| EXERCISE |
Take the line that contains "Screen dimensions: 855x287" and every line after it in the material below, and quote them exactly.

INPUT RECORDS START

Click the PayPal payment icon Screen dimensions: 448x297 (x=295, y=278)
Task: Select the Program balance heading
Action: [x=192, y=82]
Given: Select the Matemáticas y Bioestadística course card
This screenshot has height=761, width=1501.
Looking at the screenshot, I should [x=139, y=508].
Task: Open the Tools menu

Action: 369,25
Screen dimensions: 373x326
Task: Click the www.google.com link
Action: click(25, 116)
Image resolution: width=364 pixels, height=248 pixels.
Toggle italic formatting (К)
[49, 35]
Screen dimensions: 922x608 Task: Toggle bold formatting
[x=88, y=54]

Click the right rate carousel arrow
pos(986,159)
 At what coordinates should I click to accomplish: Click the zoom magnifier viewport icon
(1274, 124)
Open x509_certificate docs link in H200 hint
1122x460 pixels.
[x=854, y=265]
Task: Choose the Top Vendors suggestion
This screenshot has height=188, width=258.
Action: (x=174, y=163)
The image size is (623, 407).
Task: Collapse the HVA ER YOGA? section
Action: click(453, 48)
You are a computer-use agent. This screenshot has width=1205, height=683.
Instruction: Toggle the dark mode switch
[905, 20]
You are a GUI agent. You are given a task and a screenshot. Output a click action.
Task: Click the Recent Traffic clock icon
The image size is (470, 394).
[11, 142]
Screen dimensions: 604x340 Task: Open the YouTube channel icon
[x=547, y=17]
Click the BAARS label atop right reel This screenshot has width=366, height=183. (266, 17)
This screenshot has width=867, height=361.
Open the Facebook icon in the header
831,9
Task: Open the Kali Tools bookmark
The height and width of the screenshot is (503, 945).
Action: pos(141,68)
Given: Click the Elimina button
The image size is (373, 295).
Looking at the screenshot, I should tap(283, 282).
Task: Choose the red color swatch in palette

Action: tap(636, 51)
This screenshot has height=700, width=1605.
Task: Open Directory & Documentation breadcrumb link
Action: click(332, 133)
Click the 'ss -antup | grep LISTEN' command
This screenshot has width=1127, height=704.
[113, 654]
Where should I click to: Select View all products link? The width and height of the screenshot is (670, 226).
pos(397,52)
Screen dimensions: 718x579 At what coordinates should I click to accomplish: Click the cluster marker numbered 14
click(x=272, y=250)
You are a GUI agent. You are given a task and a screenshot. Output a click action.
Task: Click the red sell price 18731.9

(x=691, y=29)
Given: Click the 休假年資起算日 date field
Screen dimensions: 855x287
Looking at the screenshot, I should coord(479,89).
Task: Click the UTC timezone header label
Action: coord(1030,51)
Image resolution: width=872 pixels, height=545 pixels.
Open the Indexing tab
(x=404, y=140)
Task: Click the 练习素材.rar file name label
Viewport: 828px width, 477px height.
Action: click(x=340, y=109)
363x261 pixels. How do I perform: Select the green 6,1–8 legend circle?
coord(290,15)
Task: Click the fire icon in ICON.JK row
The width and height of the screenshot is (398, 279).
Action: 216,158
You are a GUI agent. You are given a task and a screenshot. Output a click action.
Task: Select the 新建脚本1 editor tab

INPUT RECORDS END

| ANSWER SECTION |
Screen dimensions: 855x287
Looking at the screenshot, I should coord(479,89).
Task: Click the UTC timezone header label
Action: coord(1030,51)
Image resolution: width=872 pixels, height=545 pixels.
Open the Indexing tab
(x=404, y=140)
Task: Click the 练习素材.rar file name label
Viewport: 828px width, 477px height.
Action: click(x=340, y=109)
363x261 pixels. How do I perform: Select the green 6,1–8 legend circle?
coord(290,15)
Task: Click the fire icon in ICON.JK row
The width and height of the screenshot is (398, 279).
Action: 216,158
You are a GUI agent. You are given a task and a screenshot. Output a click action.
Task: Select the 新建脚本1 editor tab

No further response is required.